Viscoplastic squeeze flow between two identical infinite circular cylinders

Direct numerical simulations of closely interacting infinite circular cylinders in a Bingham fluid are presented, and results compared to asymptotic solutions based on lubrication theory in the gap. Unlike for a Newtonian fluid, the macroscopic flow outside of the gap between the cylinders is shown to have a large effect on the pressure profile within the gap and the resulting lubrication force on the cylinders. The presented results indicate that the asymptotic lubrication solution can be used to predict the lubrication pressure only if the surrounding viscoplastic matrix is yielded by a macroscopic flow. This has implications for the use of subgrid-scale lubrication models in simulations of noncolloidal particulate suspensions in viscoplastic fluids.

Figure 1

Schematic showing the problem geometry for the entire flow system (${\mathrm{\Omega }}_1$) investigated through numerical methods and the reduced system (${\mathrm{\Omega }}_2$) investigated with both analytical and numerical methods.

Figure 2

Velocity magnitude plots for increasing $\text{Bn}$ (left to right) with quiescent conditions (top row) and macroscopic shear rate $\dot{\gamma }=5$ (bottom row).

Figure 3

Pressure contours for the two-cylinder system in macroscopic shear flow (left) and quiescent (right) with $\text{Bn}=1000$.

Figure 4

Left: Ratio of center line pressure to surface pressure as a function of the local gap width for $\text{Bn}=0$ (circles), 50 (diamonds), 500 (crosses), 1000 (triangles), and 2000 (squares).
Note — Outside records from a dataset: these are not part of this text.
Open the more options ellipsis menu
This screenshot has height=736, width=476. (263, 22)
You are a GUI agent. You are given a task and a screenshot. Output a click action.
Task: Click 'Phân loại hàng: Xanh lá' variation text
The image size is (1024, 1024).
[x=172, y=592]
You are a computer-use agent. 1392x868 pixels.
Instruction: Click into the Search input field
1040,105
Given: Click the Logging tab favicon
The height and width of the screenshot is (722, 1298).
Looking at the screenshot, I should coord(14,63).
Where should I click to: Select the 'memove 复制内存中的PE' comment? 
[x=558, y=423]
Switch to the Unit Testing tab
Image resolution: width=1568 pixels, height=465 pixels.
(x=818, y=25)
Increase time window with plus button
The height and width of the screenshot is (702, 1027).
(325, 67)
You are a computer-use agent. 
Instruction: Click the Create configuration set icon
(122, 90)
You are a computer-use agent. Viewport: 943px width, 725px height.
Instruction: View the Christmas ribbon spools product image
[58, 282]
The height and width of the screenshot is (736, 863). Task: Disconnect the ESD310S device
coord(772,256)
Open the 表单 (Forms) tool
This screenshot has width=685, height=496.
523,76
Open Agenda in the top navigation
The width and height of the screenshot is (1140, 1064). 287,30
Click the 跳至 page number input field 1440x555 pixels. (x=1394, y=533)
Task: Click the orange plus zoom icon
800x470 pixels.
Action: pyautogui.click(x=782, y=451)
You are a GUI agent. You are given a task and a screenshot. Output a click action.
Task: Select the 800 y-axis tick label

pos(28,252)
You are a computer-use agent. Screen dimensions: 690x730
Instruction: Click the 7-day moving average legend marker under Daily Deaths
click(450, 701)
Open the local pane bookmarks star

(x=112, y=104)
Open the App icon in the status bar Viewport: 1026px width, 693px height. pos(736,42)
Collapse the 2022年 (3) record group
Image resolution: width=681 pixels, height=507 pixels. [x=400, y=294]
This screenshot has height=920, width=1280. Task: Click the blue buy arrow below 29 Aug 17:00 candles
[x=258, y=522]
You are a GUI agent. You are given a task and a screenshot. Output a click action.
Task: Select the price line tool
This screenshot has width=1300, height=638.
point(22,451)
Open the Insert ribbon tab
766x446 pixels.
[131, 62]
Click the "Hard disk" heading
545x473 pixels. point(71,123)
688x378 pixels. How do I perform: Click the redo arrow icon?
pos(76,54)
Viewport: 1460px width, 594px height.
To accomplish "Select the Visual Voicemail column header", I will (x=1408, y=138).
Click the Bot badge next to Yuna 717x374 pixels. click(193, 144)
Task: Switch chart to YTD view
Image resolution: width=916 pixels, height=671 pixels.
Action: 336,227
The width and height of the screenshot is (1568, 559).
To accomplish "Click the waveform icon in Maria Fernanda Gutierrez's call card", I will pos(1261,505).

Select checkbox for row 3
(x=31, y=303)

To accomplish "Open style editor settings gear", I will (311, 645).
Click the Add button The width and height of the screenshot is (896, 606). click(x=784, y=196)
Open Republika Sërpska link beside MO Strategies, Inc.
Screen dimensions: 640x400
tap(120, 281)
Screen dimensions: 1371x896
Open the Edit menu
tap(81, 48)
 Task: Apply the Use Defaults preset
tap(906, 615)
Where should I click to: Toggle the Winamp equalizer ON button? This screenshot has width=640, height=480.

Right: Pressure distributions over the entire cylinder surface for the limiting $\text{Bn}=0$ and $\text{Bn}=2000$ quiescent flow cases as a function of angle away from the gap center.

Figure 5

Pressure profile along the gap center line for quiescent (diamonds), sheared (circles), and reduced domain (square) systems with viscoplastic lubrication solution overlayed (solid line) with $\text{Bn}=50,500,1000,2000$ in plots (a) through (d), respectively.

Figure 6

Stacked area plots of the total drag force on a cylinder as a function of Bn for (a) quiescent and (b) shear flow background conditions. Overlaid are the predictions from viscoplastic lubrication theory (squares).

Figure 7

Local shear rates in the gap center for quiescent (squares) and sheared (diamonds) systems for $\text{Bn}=0,50,500,1000,2000$.

Figure 8

(a) Color map of ${log}_{10}\left(\dot{\gamma }\right)$ and (b) normalized second invariants of the velocity gradient tensor with unyielded areas masked in gray with $\text{Bn}=1000$ (quiescent case).

Figure 9

Left: rate of mechanical dissipation per unit $\mathrm{\Lambda }$. Right: stacked area plot showing the rate of work done by viscous dissipation in the shear and plastic regions, scaled by $\mathcal{W}=FV$, with markers indicating the power required to move the cylinders with the approach velocity (diamonds), the total viscous dissipation in the system (dashed line), the viscous dissipation in the gap region of the full system (squares), and the total viscous dissipation in the reduced system (triangles).